Jacqueline: What gets you excited about the Cybersecurity industry?
Raheel: Each day is a different problem to solve, a new type of threat to track. The constant evolution of cybersecurity has also fostered a sense of collaboration across multiple industries. When I think of the power and impact cross-collaboration can have on expediting the maturity model of cybersecurity, it’s very exciting.
The landscape of cybersecurity is very large as it focuses on people, process and technology. And, behind all of that is data—the availability, integrity and confidentiality of information which has become a target for steep ransomware attacks.
Each domain within cybersecurity requires knowledge and being able to apply the thinking across all different domains. This gets me excited and energized to assist our customers with a solution that will protect them for years to come.
Being smarter and faster to the race keeps us one step ahead of hackers. Leading the race and helping customers stay ahead of the hacking game motivates me to be at my best every day for customers.
J: This year Calian purchased iSecurity—the company you co-founded—and Computex, which serves the U.S. market out of Houston, TX. What can we expect from the team as we move into 2023?
R: This is the transformation year for Calian ITCS. We are expanding our services footprint, offering a greater breadth of resources and innovative solutions that help healthcare, defense, retail, government and other industries, such as fintech, as they navigate through the ever-changing cyber landscape.
J: There is a lot of noise around cybersecurity, but if we were to cut to the chase, what should organizations be most concerned about as we approach 2023?
R: Many organizations are refreshing their technology footprint as the need grows for easier access to information. Traditionally, things used to be within the four walls, however, the pandemic has taught us a new way of working. With this shift, organizations are now executing on their approved budget for application and infrastructure modernization.
This provides new targets that threat actors will look out for. Risks include:
- Internet-facing applications and infrastructures are targeted through advanced techniques by threat actors who will not only steal data but compromise the host layer of the applications.
- Threat actors have developed advanced phishing techniques and are starting to take advantage of weaker hardening controls.
- As organizations continue to develop cloud services, they have limited governance and the multiple shadow IT groups within the organization may not have a complete understanding of cybersecurity.
- Hackers continue to target traditional anti-virus software and bypass the controls on the endpoint.
- The dark web will continue to expose organizations ripe for hacking.
- For organizations that have vendor/partner networks, hackers will leverage these as a gateway to propagate into client environments.
J: Do you think most companies consider cybersecurity to be a top priority today?
R: Some industries are faster to adopt best practices than others, but I would say that over the past couple of years cybersecurity awareness has exploded. We are starting to see members of the board and executives start to educate themselves on cybersecurity best practices. Board members have started to get educated and it’s on their agenda.
J: In your experience, is there an ongoing trend you observe, with customers, when it comes to building a solid cybersecurity plan?
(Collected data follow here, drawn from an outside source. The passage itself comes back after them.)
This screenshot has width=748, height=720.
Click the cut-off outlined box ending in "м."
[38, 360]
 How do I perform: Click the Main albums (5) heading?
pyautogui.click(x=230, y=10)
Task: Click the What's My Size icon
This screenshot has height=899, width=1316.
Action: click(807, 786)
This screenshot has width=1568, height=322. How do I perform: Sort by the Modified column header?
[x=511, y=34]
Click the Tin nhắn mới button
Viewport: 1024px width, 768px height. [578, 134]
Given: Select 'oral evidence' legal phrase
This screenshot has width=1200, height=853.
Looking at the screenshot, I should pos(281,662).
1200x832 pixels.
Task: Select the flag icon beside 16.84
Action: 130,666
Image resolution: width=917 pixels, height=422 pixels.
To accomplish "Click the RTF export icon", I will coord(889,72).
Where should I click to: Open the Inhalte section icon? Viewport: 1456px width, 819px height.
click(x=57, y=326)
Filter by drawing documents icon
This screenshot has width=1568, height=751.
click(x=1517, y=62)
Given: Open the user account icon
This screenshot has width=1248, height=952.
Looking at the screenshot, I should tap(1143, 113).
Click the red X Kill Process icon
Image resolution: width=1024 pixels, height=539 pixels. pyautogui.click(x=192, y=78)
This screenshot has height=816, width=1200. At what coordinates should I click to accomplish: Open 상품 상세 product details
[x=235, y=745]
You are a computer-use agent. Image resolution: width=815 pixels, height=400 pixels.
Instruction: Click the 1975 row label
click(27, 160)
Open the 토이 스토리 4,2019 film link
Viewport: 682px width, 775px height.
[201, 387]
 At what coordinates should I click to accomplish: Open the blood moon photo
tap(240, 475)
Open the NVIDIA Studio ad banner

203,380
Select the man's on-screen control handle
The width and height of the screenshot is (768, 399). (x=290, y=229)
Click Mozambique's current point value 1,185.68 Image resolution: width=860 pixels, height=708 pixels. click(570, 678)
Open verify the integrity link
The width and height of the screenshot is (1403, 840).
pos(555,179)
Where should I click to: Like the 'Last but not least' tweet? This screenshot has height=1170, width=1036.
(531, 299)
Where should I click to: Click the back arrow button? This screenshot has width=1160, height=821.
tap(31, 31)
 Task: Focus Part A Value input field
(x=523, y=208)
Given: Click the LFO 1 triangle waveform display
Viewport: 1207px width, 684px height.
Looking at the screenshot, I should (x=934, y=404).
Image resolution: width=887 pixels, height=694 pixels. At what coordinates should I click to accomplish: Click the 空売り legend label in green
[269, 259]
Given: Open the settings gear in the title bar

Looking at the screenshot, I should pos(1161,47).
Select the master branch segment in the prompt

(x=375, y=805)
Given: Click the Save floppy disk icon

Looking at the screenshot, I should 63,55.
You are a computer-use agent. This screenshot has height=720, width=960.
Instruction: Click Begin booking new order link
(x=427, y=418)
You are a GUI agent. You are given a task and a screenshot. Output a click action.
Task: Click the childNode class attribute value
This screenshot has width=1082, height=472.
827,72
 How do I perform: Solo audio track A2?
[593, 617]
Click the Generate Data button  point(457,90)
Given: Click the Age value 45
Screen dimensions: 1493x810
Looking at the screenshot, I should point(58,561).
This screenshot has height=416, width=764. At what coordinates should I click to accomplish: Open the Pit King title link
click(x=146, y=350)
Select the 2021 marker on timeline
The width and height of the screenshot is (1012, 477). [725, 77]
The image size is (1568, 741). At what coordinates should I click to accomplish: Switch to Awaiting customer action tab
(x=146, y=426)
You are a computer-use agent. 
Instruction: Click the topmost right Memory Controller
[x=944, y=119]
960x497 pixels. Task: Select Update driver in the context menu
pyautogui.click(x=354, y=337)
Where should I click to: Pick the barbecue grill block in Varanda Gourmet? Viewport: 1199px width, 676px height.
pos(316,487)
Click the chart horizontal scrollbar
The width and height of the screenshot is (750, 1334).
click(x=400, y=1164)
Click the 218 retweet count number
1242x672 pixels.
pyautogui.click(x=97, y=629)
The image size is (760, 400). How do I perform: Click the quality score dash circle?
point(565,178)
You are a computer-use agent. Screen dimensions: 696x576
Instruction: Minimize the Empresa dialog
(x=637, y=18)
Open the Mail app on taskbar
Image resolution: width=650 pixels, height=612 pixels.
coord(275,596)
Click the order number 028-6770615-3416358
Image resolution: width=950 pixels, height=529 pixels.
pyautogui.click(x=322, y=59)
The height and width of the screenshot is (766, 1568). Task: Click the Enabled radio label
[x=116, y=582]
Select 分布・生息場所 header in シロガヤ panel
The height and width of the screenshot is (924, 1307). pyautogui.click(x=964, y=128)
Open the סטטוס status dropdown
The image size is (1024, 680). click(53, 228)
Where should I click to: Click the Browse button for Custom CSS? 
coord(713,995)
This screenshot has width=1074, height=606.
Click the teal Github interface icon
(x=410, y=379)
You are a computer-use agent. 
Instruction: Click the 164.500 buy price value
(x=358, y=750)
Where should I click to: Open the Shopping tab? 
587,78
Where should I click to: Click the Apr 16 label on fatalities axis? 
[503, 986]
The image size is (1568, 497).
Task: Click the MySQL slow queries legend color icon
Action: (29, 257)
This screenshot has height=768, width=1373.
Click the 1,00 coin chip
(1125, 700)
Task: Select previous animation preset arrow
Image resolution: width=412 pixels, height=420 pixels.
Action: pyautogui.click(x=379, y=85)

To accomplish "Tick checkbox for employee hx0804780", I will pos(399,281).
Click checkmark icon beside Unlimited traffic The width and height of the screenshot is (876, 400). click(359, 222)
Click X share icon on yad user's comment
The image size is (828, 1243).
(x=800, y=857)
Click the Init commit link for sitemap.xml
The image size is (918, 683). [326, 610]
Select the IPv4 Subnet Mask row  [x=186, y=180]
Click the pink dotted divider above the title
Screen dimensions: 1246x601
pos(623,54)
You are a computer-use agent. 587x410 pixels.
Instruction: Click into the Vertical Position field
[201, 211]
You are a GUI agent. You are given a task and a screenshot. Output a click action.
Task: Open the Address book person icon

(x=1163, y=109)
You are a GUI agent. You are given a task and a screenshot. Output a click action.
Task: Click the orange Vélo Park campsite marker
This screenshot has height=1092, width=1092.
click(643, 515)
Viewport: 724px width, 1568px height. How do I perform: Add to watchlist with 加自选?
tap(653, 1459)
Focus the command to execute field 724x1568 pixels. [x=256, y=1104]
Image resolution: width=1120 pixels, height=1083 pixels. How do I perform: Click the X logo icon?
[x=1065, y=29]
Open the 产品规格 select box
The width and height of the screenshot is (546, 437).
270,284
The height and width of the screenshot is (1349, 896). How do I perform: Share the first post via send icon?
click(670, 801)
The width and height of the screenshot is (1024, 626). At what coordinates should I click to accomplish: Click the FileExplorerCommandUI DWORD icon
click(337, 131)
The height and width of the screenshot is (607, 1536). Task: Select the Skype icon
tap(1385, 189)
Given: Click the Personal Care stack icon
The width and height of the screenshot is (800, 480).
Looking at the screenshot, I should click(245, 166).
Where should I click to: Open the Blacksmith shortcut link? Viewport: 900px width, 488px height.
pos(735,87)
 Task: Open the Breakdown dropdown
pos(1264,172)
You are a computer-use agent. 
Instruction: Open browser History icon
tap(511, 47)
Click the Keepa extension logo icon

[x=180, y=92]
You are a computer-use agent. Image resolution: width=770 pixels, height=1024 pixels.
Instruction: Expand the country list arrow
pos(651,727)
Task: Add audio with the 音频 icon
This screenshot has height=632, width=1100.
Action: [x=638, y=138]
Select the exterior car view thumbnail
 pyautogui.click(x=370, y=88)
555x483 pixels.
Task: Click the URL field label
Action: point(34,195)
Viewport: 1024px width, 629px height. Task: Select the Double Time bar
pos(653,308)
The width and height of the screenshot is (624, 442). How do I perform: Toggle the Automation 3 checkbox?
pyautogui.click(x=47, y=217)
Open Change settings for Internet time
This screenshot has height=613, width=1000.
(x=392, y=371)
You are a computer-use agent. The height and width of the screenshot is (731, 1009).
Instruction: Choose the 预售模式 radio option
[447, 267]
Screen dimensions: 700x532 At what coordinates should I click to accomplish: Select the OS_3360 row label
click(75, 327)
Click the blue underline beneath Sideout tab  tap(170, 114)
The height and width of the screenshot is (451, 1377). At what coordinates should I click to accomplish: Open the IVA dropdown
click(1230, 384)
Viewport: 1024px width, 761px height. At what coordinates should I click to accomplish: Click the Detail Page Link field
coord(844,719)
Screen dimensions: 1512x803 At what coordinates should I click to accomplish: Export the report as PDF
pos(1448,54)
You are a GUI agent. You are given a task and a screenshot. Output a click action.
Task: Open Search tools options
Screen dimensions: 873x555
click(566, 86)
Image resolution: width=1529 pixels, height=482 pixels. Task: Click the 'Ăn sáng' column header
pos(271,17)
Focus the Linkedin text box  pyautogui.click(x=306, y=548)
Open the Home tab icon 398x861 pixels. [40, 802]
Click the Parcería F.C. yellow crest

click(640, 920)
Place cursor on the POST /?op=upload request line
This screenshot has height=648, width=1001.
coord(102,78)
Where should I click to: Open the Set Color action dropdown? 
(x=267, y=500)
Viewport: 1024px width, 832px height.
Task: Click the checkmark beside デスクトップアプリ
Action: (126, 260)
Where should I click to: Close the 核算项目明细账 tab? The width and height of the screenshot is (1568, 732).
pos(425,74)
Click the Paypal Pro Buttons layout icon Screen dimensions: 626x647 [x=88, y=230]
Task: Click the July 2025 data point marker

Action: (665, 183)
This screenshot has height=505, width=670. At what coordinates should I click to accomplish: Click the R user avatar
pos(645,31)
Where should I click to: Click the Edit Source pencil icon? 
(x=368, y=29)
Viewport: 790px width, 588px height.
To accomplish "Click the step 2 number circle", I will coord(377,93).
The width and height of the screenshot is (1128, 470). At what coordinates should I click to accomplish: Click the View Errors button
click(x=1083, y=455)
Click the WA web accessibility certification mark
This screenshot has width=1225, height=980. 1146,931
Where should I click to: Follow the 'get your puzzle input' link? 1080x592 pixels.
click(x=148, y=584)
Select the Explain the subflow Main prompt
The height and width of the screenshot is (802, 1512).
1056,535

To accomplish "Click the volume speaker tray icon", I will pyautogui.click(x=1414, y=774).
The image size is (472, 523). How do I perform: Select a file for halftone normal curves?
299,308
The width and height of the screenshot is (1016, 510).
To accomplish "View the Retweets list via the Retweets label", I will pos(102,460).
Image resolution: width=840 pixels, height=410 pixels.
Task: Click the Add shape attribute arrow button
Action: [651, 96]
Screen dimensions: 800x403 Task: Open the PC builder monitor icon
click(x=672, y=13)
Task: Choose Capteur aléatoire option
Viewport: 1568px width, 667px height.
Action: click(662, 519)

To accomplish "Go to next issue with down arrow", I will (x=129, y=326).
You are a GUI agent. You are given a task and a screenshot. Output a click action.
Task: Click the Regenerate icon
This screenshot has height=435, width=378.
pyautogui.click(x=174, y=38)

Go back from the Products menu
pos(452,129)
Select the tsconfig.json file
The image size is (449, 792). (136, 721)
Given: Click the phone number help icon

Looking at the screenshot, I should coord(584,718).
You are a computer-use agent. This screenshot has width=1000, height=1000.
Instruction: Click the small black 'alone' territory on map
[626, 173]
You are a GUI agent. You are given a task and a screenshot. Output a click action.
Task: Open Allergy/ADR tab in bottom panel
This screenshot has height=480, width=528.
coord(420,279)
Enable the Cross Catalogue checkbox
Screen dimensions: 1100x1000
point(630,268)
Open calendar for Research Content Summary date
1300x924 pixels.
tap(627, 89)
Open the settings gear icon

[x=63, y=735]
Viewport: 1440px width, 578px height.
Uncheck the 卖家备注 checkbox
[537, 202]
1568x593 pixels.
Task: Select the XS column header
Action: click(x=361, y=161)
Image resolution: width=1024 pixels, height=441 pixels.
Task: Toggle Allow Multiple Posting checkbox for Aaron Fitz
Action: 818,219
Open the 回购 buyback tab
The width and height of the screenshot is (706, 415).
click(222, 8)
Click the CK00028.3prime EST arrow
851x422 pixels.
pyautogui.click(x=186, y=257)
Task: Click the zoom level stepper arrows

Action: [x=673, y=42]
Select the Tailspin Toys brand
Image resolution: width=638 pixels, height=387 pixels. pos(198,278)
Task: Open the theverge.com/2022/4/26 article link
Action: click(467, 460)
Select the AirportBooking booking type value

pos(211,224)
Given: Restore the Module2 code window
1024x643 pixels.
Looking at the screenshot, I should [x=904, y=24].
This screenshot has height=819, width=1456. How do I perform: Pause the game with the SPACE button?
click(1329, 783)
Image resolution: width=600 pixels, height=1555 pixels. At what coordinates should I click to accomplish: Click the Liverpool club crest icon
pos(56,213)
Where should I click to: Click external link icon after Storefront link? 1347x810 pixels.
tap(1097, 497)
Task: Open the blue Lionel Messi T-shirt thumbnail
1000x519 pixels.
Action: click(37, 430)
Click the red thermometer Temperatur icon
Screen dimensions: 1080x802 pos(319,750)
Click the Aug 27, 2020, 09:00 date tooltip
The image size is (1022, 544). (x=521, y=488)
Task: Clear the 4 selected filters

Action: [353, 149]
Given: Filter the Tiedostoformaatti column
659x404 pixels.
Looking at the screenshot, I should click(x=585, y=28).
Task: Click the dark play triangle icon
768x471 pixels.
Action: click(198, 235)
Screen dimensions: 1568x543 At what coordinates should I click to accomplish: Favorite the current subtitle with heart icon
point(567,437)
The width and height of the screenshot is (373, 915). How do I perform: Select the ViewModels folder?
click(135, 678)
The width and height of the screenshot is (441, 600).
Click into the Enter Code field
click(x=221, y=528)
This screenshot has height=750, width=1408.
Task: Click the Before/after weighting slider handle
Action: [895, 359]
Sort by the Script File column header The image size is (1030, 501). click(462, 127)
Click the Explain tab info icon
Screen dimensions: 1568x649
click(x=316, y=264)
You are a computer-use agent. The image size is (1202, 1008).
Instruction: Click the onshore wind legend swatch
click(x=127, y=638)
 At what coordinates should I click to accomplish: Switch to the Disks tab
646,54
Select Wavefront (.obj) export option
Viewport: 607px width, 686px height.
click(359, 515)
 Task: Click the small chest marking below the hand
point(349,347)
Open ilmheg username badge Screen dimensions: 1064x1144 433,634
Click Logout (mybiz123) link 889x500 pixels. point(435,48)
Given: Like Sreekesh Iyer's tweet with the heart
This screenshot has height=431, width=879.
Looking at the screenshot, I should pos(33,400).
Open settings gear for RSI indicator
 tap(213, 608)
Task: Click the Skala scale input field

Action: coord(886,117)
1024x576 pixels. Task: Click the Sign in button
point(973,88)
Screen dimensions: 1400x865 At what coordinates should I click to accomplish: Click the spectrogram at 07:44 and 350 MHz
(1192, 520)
R: One key observation we have made is that organizations now want to align their security programs to industry standards such as NIST CSF or ISO 27001. In addition, they are taking cybersecurity insurance policy requirements very seriously. This helps build resiliency and there is increased comfort to join forces with a cybersecurity partner as a managed services provider.
J: What can organizations do to better plan for cyber threats?
Threat actors are getting smarter and will always find new ways to execute their payloads into an organization’s tech environment. To win the cybersecurity race, organizations need to learn more about some of these key trends:
- Identity and access management, along with privileged account management—Ensure secure-by-design principles are followed when refreshing applications, leveraging cloud services or infrastructure transformation.
- Team and client collaboration platforms—Think about data classification and information leakage as well as insider and external threat actors, and document use cases which should be monitored for abnormal behaviour. Implement a data governance program with data classification and digital asset handling.
- End-point cybersecurity controls—With remote users across the globe, organizations need to re-think virtual private network (VPN) strategy along with end-point detection and response. The landscape has evolved a lot and it’s important to not only select the right solution stack but also configure and maintain it securely.
- Application security—Hackers are targeting applications on a continuous basis. Organizations need to implement an application technical vulnerability management program along with secure development lifecycle with static and dynamic testing.
- User awareness—The legacy of training users is not the way to the future. Hackers will always find a way to phish a user. It’s important to create a culture and work with HR to embed cybersecurity in everyone’s job description. In addition, create a program for role-based training. Tabletop exercises should be conducted to learn from a simulation.
- Trusted partner—There are lots of security providers out there, but very few who have actually done real cybersecurity incident response and understand the techniques and tactics of the attackers. At Calian, we have seen it all and understand a balanced approach with OpEx/CapEx spend and the right cybersecurity strategy.